** Begin **

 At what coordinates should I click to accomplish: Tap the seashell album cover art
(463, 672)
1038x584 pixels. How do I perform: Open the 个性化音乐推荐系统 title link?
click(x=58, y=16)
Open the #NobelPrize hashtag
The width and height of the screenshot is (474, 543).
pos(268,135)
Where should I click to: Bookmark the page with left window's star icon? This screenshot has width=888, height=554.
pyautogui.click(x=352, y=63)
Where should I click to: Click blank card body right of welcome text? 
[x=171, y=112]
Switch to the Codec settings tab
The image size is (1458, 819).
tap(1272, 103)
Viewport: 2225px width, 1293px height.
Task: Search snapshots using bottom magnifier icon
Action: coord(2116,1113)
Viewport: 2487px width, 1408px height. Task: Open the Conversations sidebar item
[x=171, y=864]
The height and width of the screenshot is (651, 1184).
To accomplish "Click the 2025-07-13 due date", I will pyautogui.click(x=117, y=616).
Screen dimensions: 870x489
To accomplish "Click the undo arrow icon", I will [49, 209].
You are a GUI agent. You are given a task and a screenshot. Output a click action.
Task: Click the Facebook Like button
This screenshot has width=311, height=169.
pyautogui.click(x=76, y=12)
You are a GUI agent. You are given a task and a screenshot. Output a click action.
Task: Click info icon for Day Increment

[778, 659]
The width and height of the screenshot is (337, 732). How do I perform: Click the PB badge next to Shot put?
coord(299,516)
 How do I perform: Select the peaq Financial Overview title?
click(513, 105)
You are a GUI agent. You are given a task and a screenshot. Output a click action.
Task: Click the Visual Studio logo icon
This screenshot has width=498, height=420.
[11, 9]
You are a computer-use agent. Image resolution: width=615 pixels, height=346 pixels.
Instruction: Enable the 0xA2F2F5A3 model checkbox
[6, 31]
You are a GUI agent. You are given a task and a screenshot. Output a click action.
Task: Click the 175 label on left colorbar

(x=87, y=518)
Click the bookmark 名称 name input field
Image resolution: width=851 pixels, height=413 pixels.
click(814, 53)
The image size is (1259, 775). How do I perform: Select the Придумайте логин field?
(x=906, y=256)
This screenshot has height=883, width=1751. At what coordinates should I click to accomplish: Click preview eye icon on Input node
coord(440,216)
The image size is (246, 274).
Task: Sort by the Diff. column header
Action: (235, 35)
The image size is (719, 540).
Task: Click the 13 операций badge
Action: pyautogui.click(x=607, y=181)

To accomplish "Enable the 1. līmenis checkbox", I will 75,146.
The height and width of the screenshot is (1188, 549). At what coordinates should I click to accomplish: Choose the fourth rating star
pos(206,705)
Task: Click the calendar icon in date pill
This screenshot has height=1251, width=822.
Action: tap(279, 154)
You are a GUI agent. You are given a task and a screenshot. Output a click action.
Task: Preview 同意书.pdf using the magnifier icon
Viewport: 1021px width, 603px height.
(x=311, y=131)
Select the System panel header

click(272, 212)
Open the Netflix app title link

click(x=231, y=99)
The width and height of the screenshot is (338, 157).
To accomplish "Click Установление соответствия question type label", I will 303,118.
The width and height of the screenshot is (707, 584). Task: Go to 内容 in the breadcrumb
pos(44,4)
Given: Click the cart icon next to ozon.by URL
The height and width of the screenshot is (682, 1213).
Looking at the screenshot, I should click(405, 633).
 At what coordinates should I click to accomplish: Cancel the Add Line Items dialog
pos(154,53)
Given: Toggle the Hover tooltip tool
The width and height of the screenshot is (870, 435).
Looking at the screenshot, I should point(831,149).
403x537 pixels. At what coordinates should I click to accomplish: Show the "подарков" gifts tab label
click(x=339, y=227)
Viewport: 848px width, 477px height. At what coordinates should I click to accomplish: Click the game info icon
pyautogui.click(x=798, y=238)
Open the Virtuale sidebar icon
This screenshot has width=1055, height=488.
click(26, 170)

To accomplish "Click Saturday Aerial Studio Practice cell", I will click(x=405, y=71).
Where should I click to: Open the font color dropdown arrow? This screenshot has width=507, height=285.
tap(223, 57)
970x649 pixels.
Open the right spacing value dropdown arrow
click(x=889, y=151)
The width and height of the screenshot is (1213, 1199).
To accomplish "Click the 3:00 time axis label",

** End **

_What to work on_. Copy out all of the items above word for word, keeping every line as it appears.

_Result for this exercise_.
 At what coordinates should I click to accomplish: Tap the seashell album cover art
(463, 672)
1038x584 pixels. How do I perform: Open the 个性化音乐推荐系统 title link?
click(x=58, y=16)
Open the #NobelPrize hashtag
The width and height of the screenshot is (474, 543).
pos(268,135)
Where should I click to: Bookmark the page with left window's star icon? This screenshot has width=888, height=554.
pyautogui.click(x=352, y=63)
Where should I click to: Click blank card body right of welcome text? 
[x=171, y=112]
Switch to the Codec settings tab
The image size is (1458, 819).
tap(1272, 103)
Viewport: 2225px width, 1293px height.
Task: Search snapshots using bottom magnifier icon
Action: coord(2116,1113)
Viewport: 2487px width, 1408px height. Task: Open the Conversations sidebar item
[x=171, y=864]
The height and width of the screenshot is (651, 1184).
To accomplish "Click the 2025-07-13 due date", I will pyautogui.click(x=117, y=616).
Screen dimensions: 870x489
To accomplish "Click the undo arrow icon", I will [49, 209].
You are a GUI agent. You are given a task and a screenshot. Output a click action.
Task: Click the Facebook Like button
This screenshot has width=311, height=169.
pyautogui.click(x=76, y=12)
You are a GUI agent. You are given a task and a screenshot. Output a click action.
Task: Click info icon for Day Increment

[778, 659]
The width and height of the screenshot is (337, 732). How do I perform: Click the PB badge next to Shot put?
coord(299,516)
 How do I perform: Select the peaq Financial Overview title?
click(513, 105)
You are a GUI agent. You are given a task and a screenshot. Output a click action.
Task: Click the Visual Studio logo icon
This screenshot has width=498, height=420.
[11, 9]
You are a computer-use agent. Image resolution: width=615 pixels, height=346 pixels.
Instruction: Enable the 0xA2F2F5A3 model checkbox
[6, 31]
You are a GUI agent. You are given a task and a screenshot. Output a click action.
Task: Click the 175 label on left colorbar

(x=87, y=518)
Click the bookmark 名称 name input field
Image resolution: width=851 pixels, height=413 pixels.
click(814, 53)
The image size is (1259, 775). How do I perform: Select the Придумайте логин field?
(x=906, y=256)
This screenshot has height=883, width=1751. At what coordinates should I click to accomplish: Click preview eye icon on Input node
coord(440,216)
The image size is (246, 274).
Task: Sort by the Diff. column header
Action: (235, 35)
The image size is (719, 540).
Task: Click the 13 операций badge
Action: pyautogui.click(x=607, y=181)

To accomplish "Enable the 1. līmenis checkbox", I will 75,146.
The height and width of the screenshot is (1188, 549). At what coordinates should I click to accomplish: Choose the fourth rating star
pos(206,705)
Task: Click the calendar icon in date pill
This screenshot has height=1251, width=822.
Action: tap(279, 154)
You are a GUI agent. You are given a task and a screenshot. Output a click action.
Task: Preview 同意书.pdf using the magnifier icon
Viewport: 1021px width, 603px height.
(x=311, y=131)
Select the System panel header

click(272, 212)
Open the Netflix app title link

click(x=231, y=99)
The width and height of the screenshot is (338, 157).
To accomplish "Click Установление соответствия question type label", I will 303,118.
The width and height of the screenshot is (707, 584). Task: Go to 内容 in the breadcrumb
pos(44,4)
Given: Click the cart icon next to ozon.by URL
The height and width of the screenshot is (682, 1213).
Looking at the screenshot, I should click(405, 633).
 At what coordinates should I click to accomplish: Cancel the Add Line Items dialog
pos(154,53)
Given: Toggle the Hover tooltip tool
The width and height of the screenshot is (870, 435).
Looking at the screenshot, I should point(831,149).
403x537 pixels. At what coordinates should I click to accomplish: Show the "подарков" gifts tab label
click(x=339, y=227)
Viewport: 848px width, 477px height. At what coordinates should I click to accomplish: Click the game info icon
pyautogui.click(x=798, y=238)
Open the Virtuale sidebar icon
This screenshot has width=1055, height=488.
click(26, 170)

To accomplish "Click Saturday Aerial Studio Practice cell", I will click(x=405, y=71).
Where should I click to: Open the font color dropdown arrow? This screenshot has width=507, height=285.
tap(223, 57)
970x649 pixels.
Open the right spacing value dropdown arrow
click(x=889, y=151)
The width and height of the screenshot is (1213, 1199).
To accomplish "Click the 3:00 time axis label",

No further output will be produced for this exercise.